Ayer el diario Clarín publicó en su tapa que “Un bloguero K amenazó de muerte a un periodista”, el título fue posterior al programa televisivo nocturno en el que Alfredo Leuco denunció que el también periodista Lucas Carrasco lo había amenazado de muerte. Basta con leer el blog del entrerriano Carrasco para determinar que estos periodistas de los “miedos y las muertes” han perdido el juicio. Es imposible obviar que hace unos meses, Joaquín Morales Solá espetó “no nos van a callar aunque esta saga tenga que terminar con un muerto si el gobierno así lo desea”. Esos relatos tremendistas no cierran, la realidad no los sostiene, de allí que da la impresión que a todos ellos y a quienes los siguen en la amplificación, solo les falta un muerto para que la “saga” se cumpla, por lo pronto, parecen interesados en crear el clima,
Aunque ese clima este tan lejos que hasta sus propios amigos lo desmientan, hay que estar alertas.
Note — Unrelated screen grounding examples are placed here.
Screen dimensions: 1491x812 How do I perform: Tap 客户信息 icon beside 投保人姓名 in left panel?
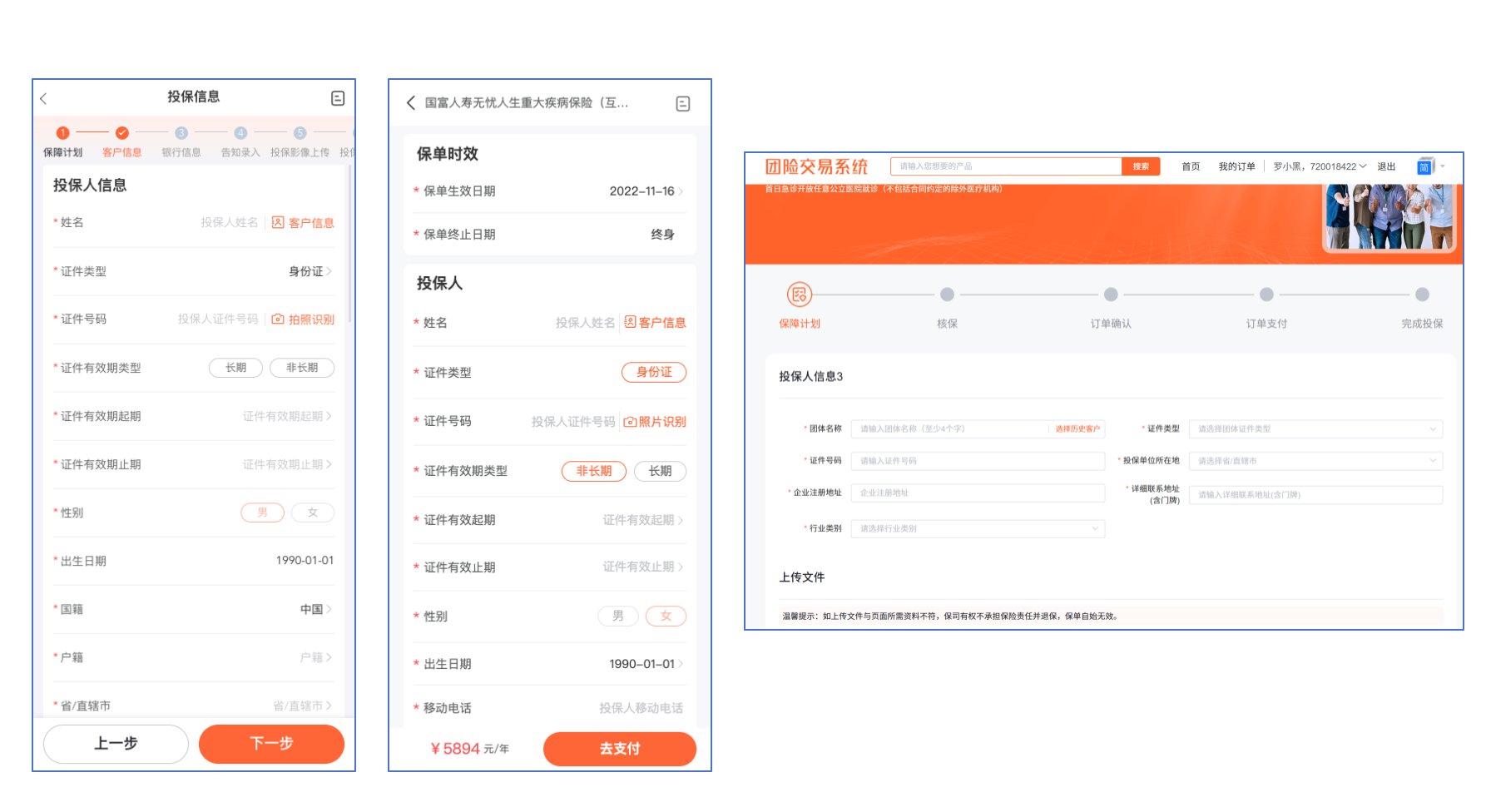(x=279, y=222)
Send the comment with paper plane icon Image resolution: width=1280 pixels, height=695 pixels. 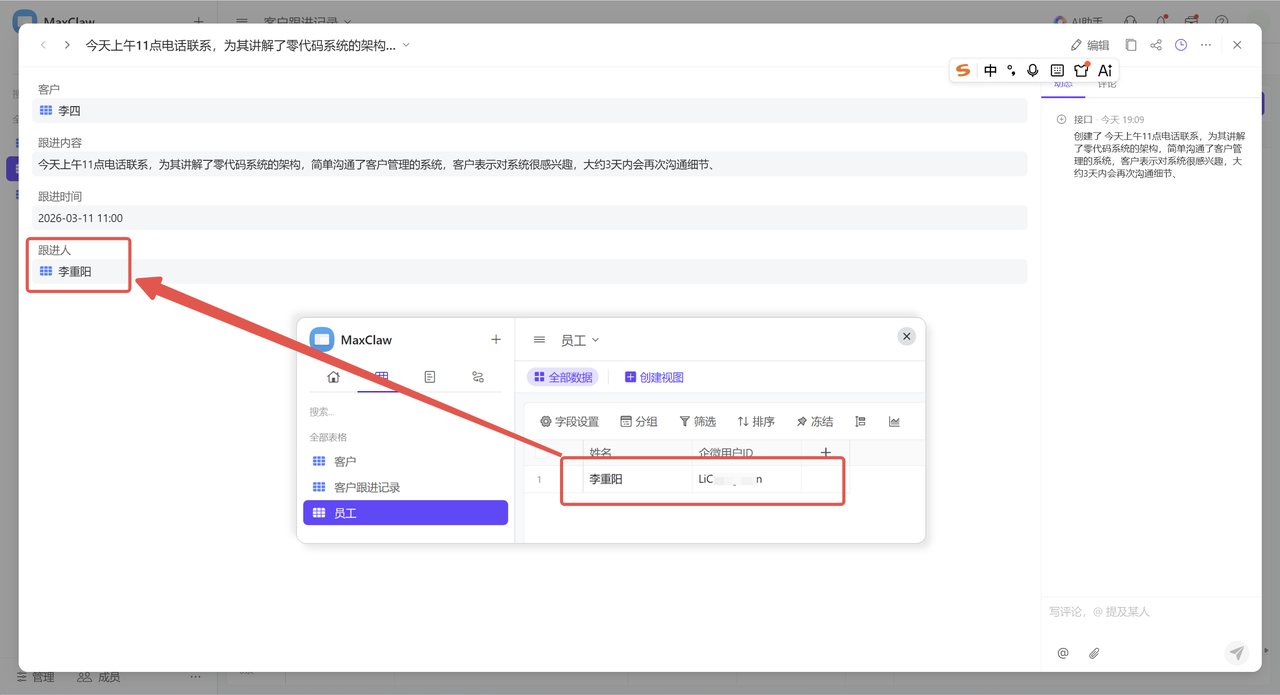[x=1237, y=653]
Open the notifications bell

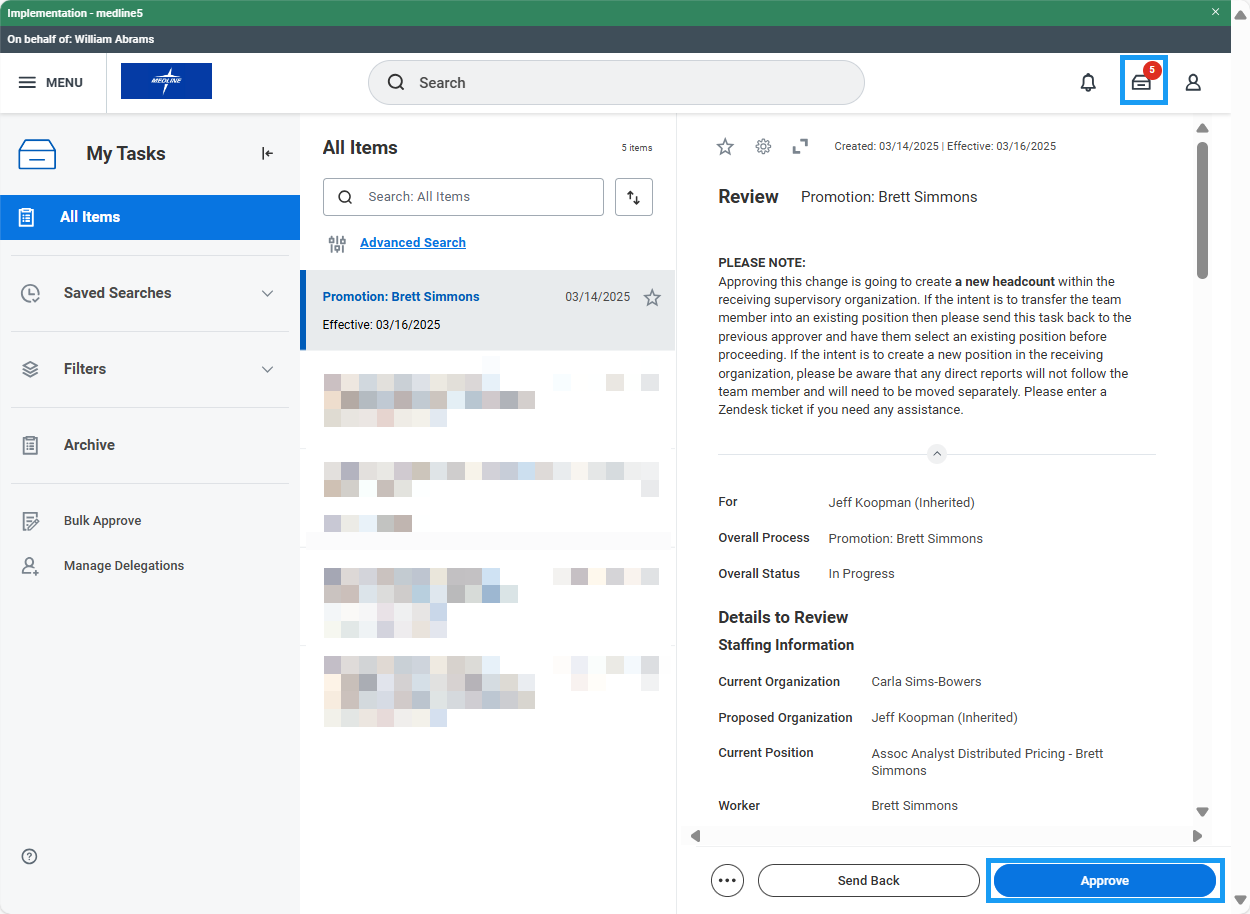[1088, 82]
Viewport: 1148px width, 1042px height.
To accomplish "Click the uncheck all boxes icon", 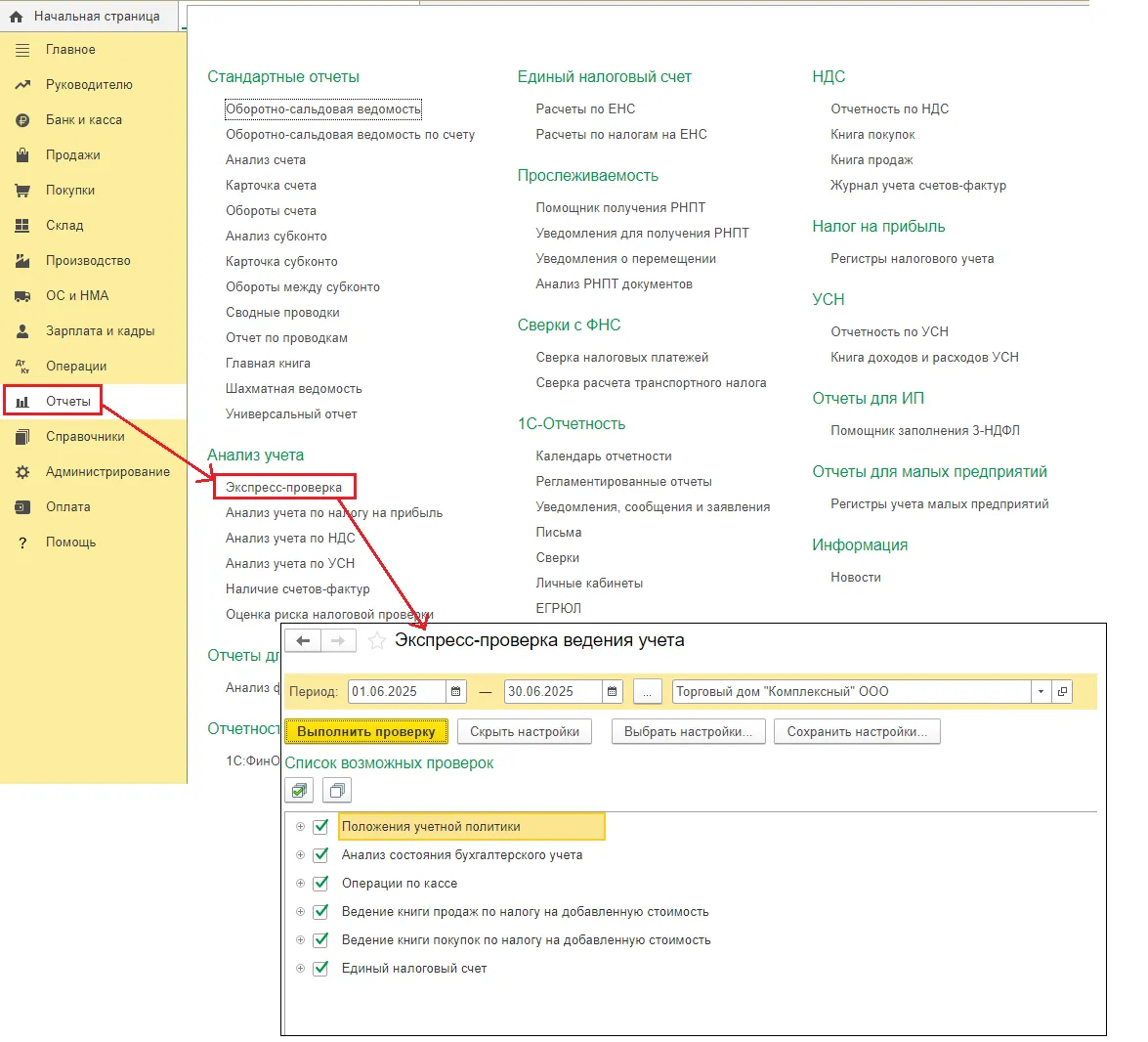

El periodista Robert Cox acaba de manifestarse azorado por la impudicia con que los periodistas en este país tratan a la figura presidencial y a su consorte y ex presidente. Agregó que nunca antes vio tanta libertad de prensa en la Argentina. El periodista de origen sajón y con varios años de experiencia profesional en este país, sabe de qué habla. Nunca antes en la Argentina fue tan gratis hablar como lo es ahora e igualmente, nunca como ahora, el que lo hace, estuvo tan seguro que no corría peligro.
INSENSATEZ
El chiste bloguero de “ametralladoras amorosas” protagonizado por Lucas Carrasco y dirigido a Alfredo Leuco, amplificado por éste, el diario Clarín, Magdalena y Cia, como una amenaza de muerte, fue tan patético que, realmente hace pensar lo peor.
Forzar la instalación de esta idea de “dar muerte” a un periodista, en un país, en el que quedó demostrada (luego de la desaparición de Julio López y del asesinato de la testigo santafesina), la existencia de alguna patrulla perdida de los tiempos del terror, no es una buena señal.